Rep. Will Hurd (R-Texas), former chair of the IT subcommittee of the House Oversight and Reform Committee, said the budget request reflected the administration’s priorities on emerging technology.
“America must lead in artificial intelligence, quantum computing and other technologies that will define the 21st century,” Hurd said in a statement Tuesday. “I applaud the administration for recognizing the importance of AI and quantum research and will continue to work with my colleagues to prepare our nation for these challenges and ensure America remains the most important economy in the world.”
Under the president’s budget proposal, DoD’s AI budget, located within the Office of the Undersecretary of Defense for Research and Engineering, would increase from $780 million this year to $841 million in FY 2021.

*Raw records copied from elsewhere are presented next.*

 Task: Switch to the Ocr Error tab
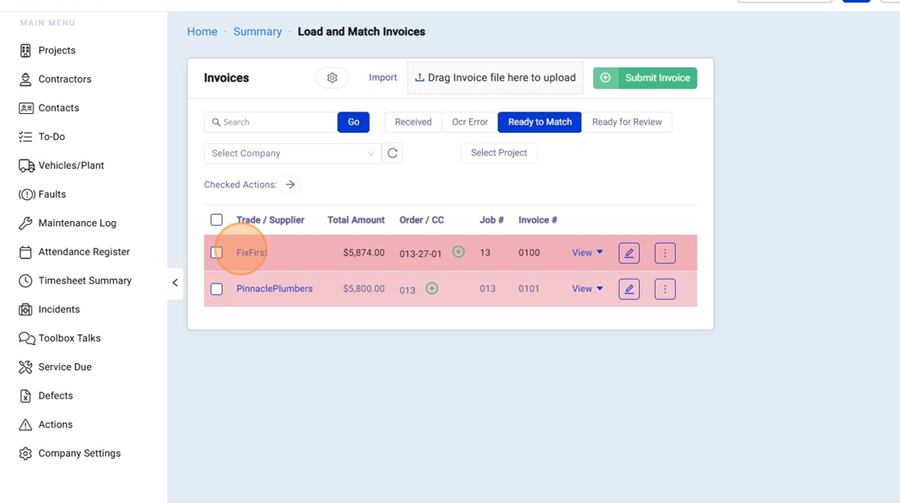pyautogui.click(x=469, y=122)
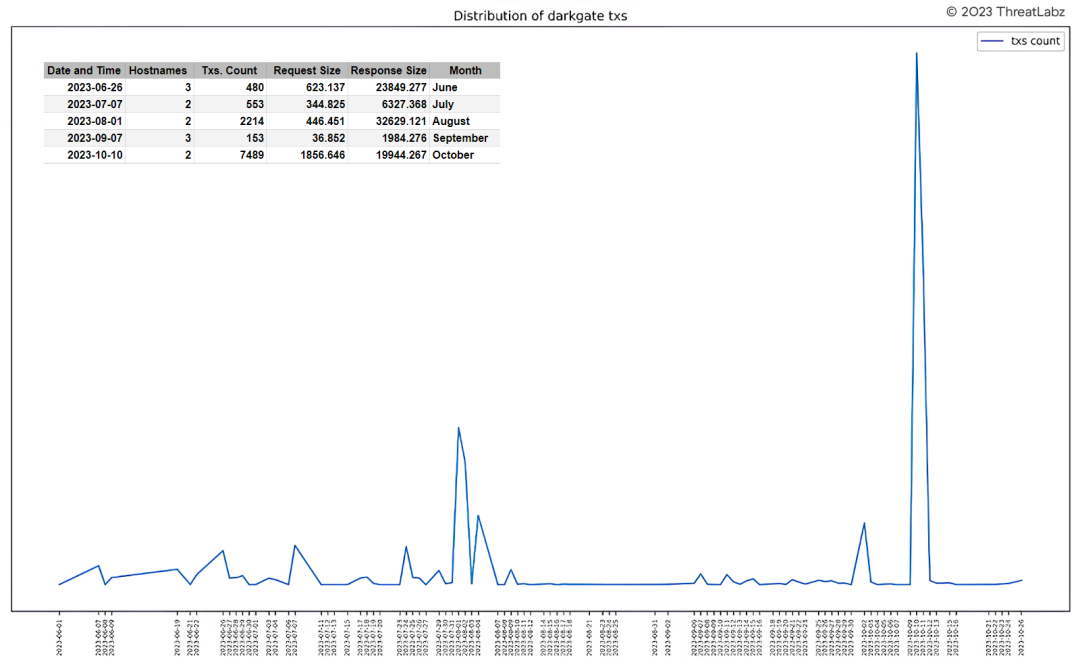Sort table by the Response Size column header
The width and height of the screenshot is (1080, 664).
[388, 70]
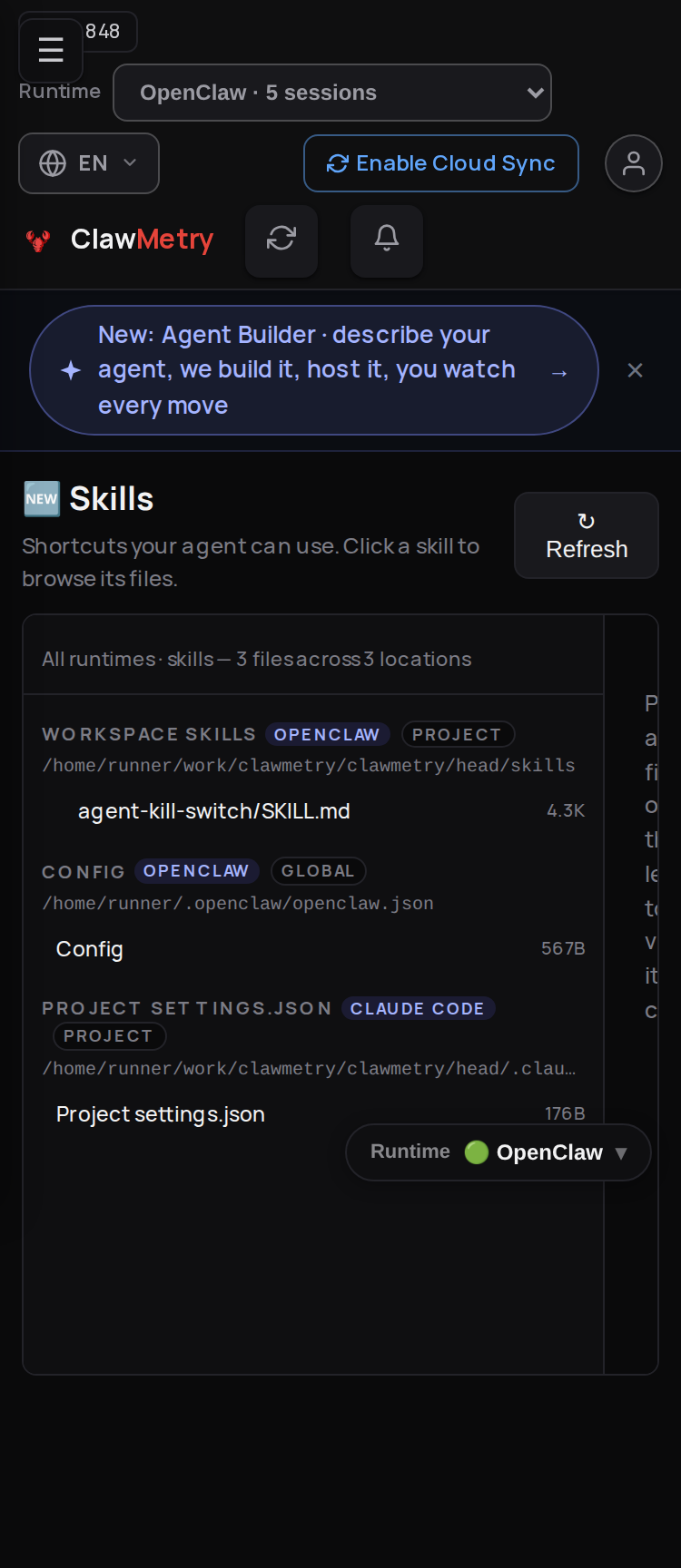
Task: Click the globe language icon
Action: pos(53,163)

“The U. S. cannot afford to lose our global leadership position in emerging and disruptive technologies, such as AI, which are instrumental in maintaining our strategic competitive advantage,” JAIC Director Lt. Gen. John Shanahan told reporters Monday.
The Defense Advanced Research Projects Agency’s AI research, he added, “represents a significant portion” of next year’s budget request.

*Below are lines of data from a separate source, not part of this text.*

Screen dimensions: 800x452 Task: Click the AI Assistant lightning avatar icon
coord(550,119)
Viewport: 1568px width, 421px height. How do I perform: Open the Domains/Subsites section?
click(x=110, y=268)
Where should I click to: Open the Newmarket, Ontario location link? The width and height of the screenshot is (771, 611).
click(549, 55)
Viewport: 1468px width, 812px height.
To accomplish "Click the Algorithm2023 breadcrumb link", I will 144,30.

DARPA projects an investment of $459 million in AI R&D next year, a $50 increase from this year.
“DARPA is aggressively applying current AI technologies to the hardest DoD problems, establishing science and tools to assure robust, trusted performance of current AI and leading the creation of the next wave of AI technologies, which are fundamentally different,” Shanahan said.

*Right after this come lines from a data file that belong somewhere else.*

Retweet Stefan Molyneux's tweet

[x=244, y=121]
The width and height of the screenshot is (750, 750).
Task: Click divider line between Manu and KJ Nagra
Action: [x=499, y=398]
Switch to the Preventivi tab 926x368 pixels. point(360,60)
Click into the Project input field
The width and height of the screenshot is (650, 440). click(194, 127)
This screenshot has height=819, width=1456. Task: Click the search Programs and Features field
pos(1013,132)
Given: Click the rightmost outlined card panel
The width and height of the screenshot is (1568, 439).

Meanwhile, the JAIC, which serves as the “focal point” for DoD’s effort to accelerate and scale up the use of AI capabilities in the field, would see its AI spending increase from $242 in FY 2020 to $290 million in FY 2021.
The JAIC’s portfolio of AI use cases for the year ahead touches on everything from warfighter health, to humanitarian assistance, to disaster response and joint warfighting.
Its most notable project, however, remains Project Maven, an initiative that brought together some of the country’s top tech companies to develop machine learning tools that could sort through drone footage to support counterterrorism operations.
Shanahan said Project Maven’s capabilities have been fielded to all of DoD’s military services.
“Maven will continue to expand its lines of effort into other intelligence-rated projects. We have the solemn responsibility to place the world’s best technology into the warfighters,” he said. “AI funding in this budget will accelerate our efforts to partner with industry, academia and our allies and partners to ensure we do exactly that.”
In the final draft of its recommendations, the board of tech industry experts strongly urged DoD to have the ability to pull the plug on AI systems, just in case those algorithms begin to make decisions that are beyond their pay grade.
While a final decision has not yet been made, Shanahan said DoD expects to “make recommendations that would largely support taking the DIB principles and turning those and promulgating them as department AI principles.”